Réalisé sur une longue période, alors que Chaplin, comme indifférent au temps et aux problèmes personnels qui s'accumulaient, s'enfermait plus avant dans son studio ou il travaillait comme seul, à un projet plus austère que les précédents, The circus est une fois de plus un miracle de comédie, une épure d'un genre alors en pleine mutation, comme l'était le cinéma Américain du reste, sous l'influence alors des grands cinéastes étrangers, et en particulier Allemand. D'une part, en effet, Keaton avait évolué dans ses films, et en 1927-1928, tournait College et Steamboat Bill Junior: un film bien de son temps, et une prouesse technique. Lloyd faisait suivre son évocation rurale sur le caractère d'un homme timide et effacé (The Kid Brother) d'un film qui situait le combat entre l'ancien et le nouveau en pleine ville, avec Speedy, au film mené à 100 à l'heure. D'autre part, le film est sorti (Janvier 1928) peu après le beau doublé de la Fox (Sunrise, Seventh Heaven), après The Jazz singer et The Student prince, quelques mois avant The wedding march et The wind... Bref, le cinéma de Chaplin risquait plus que jamais d'apparaître anachronique en cette période de remise des compteurs à zéro.

Et puis, le metteur en scène ne va pas bien; si en surface, sa vie mondaine continue plus que jamais, il sait, pour avoir vu le mal qu'on avait fait à Arbuckle, qu'il était dangereux d'être un homme à femmes... Son deuxième mariage était une catastrophe, dont entendait semble-t-il bien profiter son épouse Lita Grey, et qui commençait à lui coûter cher: il lui avait fallu ranger dans ses boîtes un film sur décision de justice (The seagull ou Woman of the sea, de Josef Von Sternberg, qu'il avait produit). De même que The gold rush avait pris une solide année de travail, The circus était pour Chaplin un exutoire qui prendrait le temps qu'il faudrait, indifféremment aux évolutions des autres studios...
------------------------
--- CONSIGNE A ---
Selon l'extrait sur The circus de Chaplin, après quels films ce dernier est-il sorti ? Donnez tous les titres indiqués.
--- CONSIGNE B ---
Poursuivez l'extrait sur The circus de Chaplin après sa dernière phrase, dans le même ton.

--- DONNÉES SOURCES ---
------------------------
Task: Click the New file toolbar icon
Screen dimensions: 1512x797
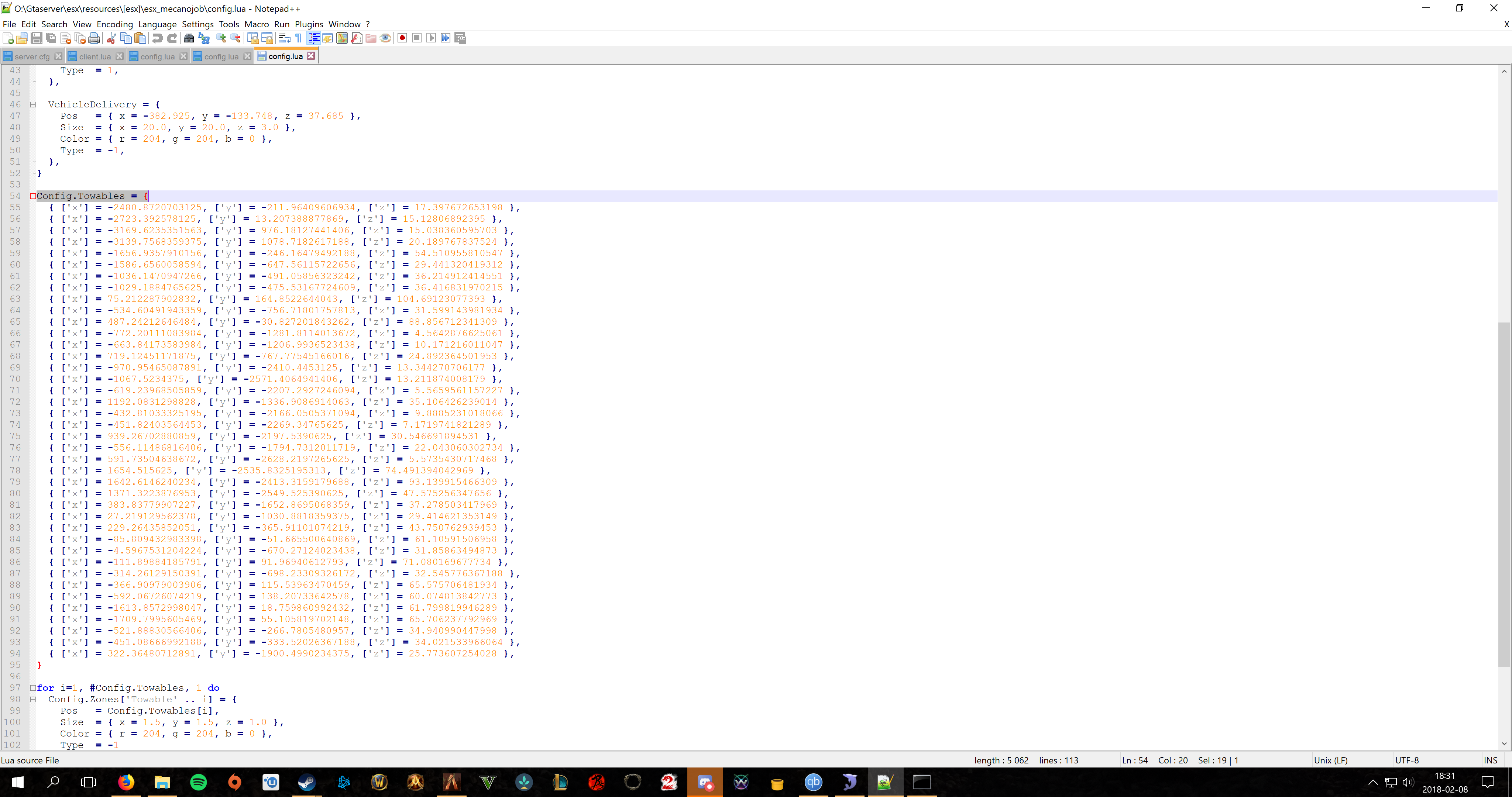Action: click(8, 38)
------------------------
--- RÉPONSE ATTENDUE A ---
Sunrise, Seventh Heaven, The Jazz singer, The Student prince

--- RÉPONSE ATTENDUE B ---
Un cercle, marqué en son centre d'une étoile: voilà le premier plan du film. Belle image du cirque tel que le verra le vagabond, arrivé au cirque par hasard, et une fois de plus amoureux d'une jeune femme impossible à atteindre... A la fin du film, dans une séquence célèbre, c'est au milieu d'un cercle, marqué sur le sol par la tente éphémère du cirque qu'il a choisi de laisser partir sans lui, que le vagabond se retrouve seul avant de repartir vers d'autres aventures... Comme si rien ne s'était passé, à l'extérieur comme à l'intérieur du cercle. Entre temps, pourtant, des péripéties qui vont opposer Chaplin à un irascible patron de cirque (Allan Garcia), dont la fille (Merna Kennedy) sera un temps la raison de vivre du héros, avant qu'il ne laisse un autre que lui (Harry Crocker), plus talentueux, plus beau, plus tout, la courtiser et finalement l'épouser. Chaplin, dans ce film, est à la fois partie intégrante du show (Il est clown malgré lui) et dans les coulisses, et on ne quitte que très rarement les allées du cirque pour aller voir ce qui se passe dans le spectacle...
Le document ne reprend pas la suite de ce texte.